New building sets standard for transformed medicine precinct
With its unique design and stunning features, the Biomedical Learning and Teaching Building (BLTB) has established itself as an academic and architectural landmark on the Clayton campus.
Housing its first intake of students since opening its doors in March this year, the Monash Biomedicine Discovery Institute (BDI) has received positive feedback on the BLTB from staff and students alike.
“Our new teaching laboratories enable us to provide students with a more authentic, practical learning experience, and it’s been rewarding to see how engaged the students have been with the formal and informal spaces in the BLTB,” Associate Professor Elizabeth Davis, Deputy Director of Education, Monash BDI, said.
The BLTB repositions the medicine precinct as an accessible, connected and dynamic student and staff-oriented learning environment, and delivers five levels of world-class biomedical learning and teaching spaces.
Particularly striking are the four ‘flexi labs’ situated on four levels of the building, which provide adaptive learning hubs capable of accommodating 240 students on each floor. Complete with world-leading AV speaker and video technology, this enables an interdisciplinary sharing of spaces and ideas, and large or small classes to take place simultaneously.
“The design and resourcing of the BLTB will facilitate our development of curricula that aligns with the Focus Education agenda. By incorporating innovative activities into our practical teaching programs, we'll provide more opportunities for students to develop core skills such as problem-solving and critical thinking to prepare them for their future careers,” Associate Professor Davis said.
There's also a teaching lab built to Physical Containment Level 2 (PC2), a biomedical safety level that ensures the containment of biological agents, and the safety of staff, students and the environment.

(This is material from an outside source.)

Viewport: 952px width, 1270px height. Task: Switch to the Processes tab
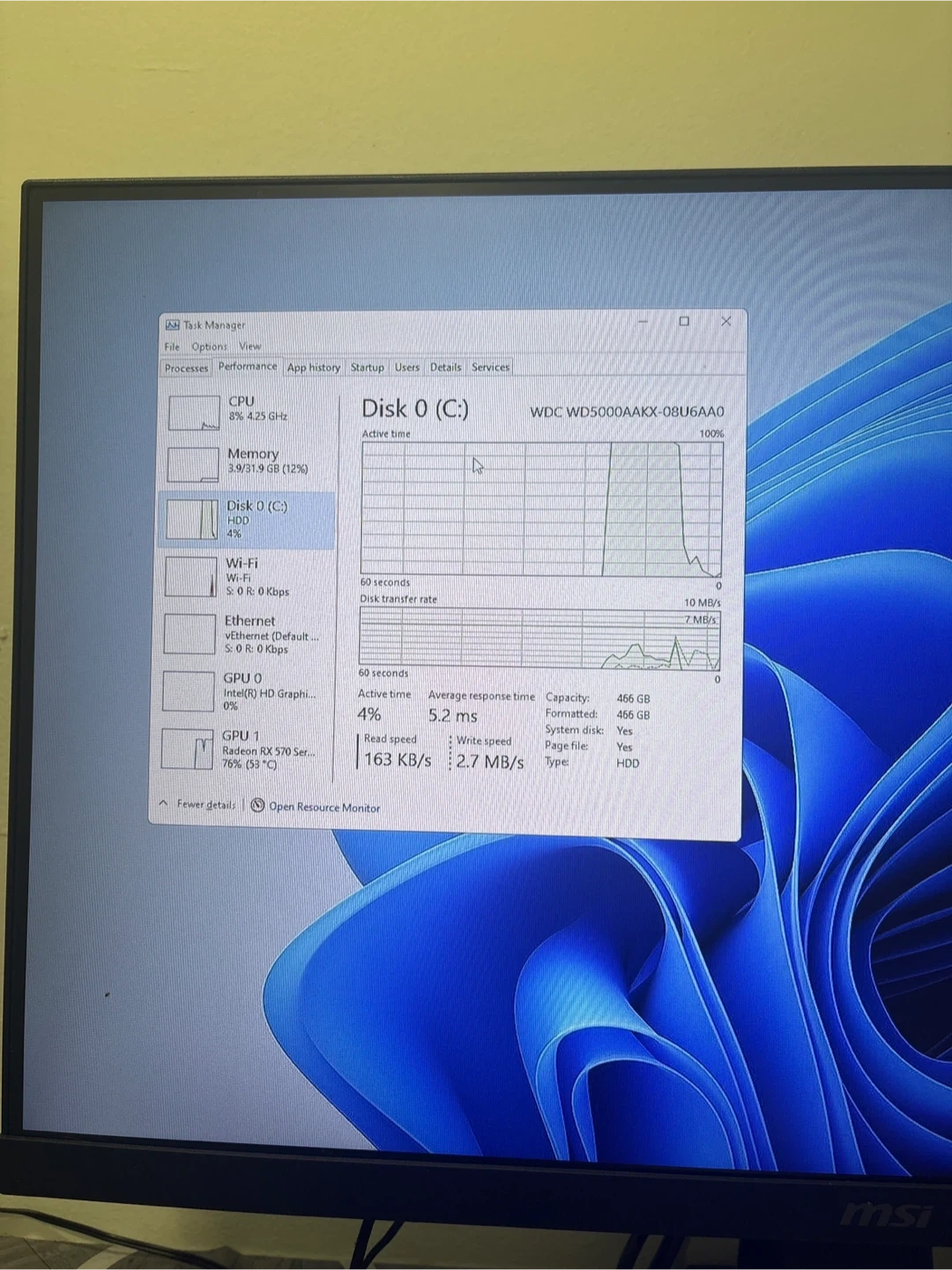click(x=186, y=368)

An entire floor of the BLTB is dedicated to the Centre for Human Anatomy Education (CHAE), fully equipped with the latest anatomical teaching infrastructure, including spaces earmarked for dissection and prosection educational activities.
The BLTB, designed and built to achieve a five-star rating on the Green Star Design and Build rating scale, will also play an integral role in the University’s pledge to reach net zero carbon emissions by 2030. Designed for high energy efficiency and storage, and using high-performance Passive House principles, the BLTB will soon become Monash’s first all-electric building.
It features a hybrid 1MWh battery on the roof, the largest behind–the-meter commercial battery in Australia. The building will connect to the Monash microgrid, which will serve as a working model for a 100 per cent renewable-powered smart city.
As well as helping the University manage how and when renewable energy is used on campus, it will serve as a living laboratory where technology, business models and regulatory regimes can be tested, and solutions to today’s energy challenges unlocked, in close collaboration with the energy industry, government and regulators.
“Monash is redefining a university’s role in creating a sustainable future and achieving the UN Sustainable Development Goals – a blueprint to attaining a better and more sustainable future for all,” Scott Ferraro, program director of Net Zero, said.
“Grid-interactive, all-electric and through our power purchase agreement with the Murra Warra wind farm, the BLTB is a physical demonstration of net zero principles in action. The microgrid will enable us to show how smart control of our energy resources can result in the use of 100 per cent renewable power, providing benefits to the Monash community, the wider energy network, and consumers.”
About the Monash Biomedicine Discovery Institute
Committed to making the discoveries that will relieve the future burden of disease, the newly established Monash Biomedicine Discovery Institute at Monash University brings together more than 120 internationally-renowned research teams. Our researchers are supported by world-class technology and infrastructure, and partner with industry, clinicians and researchers internationally to enhance lives through discovery.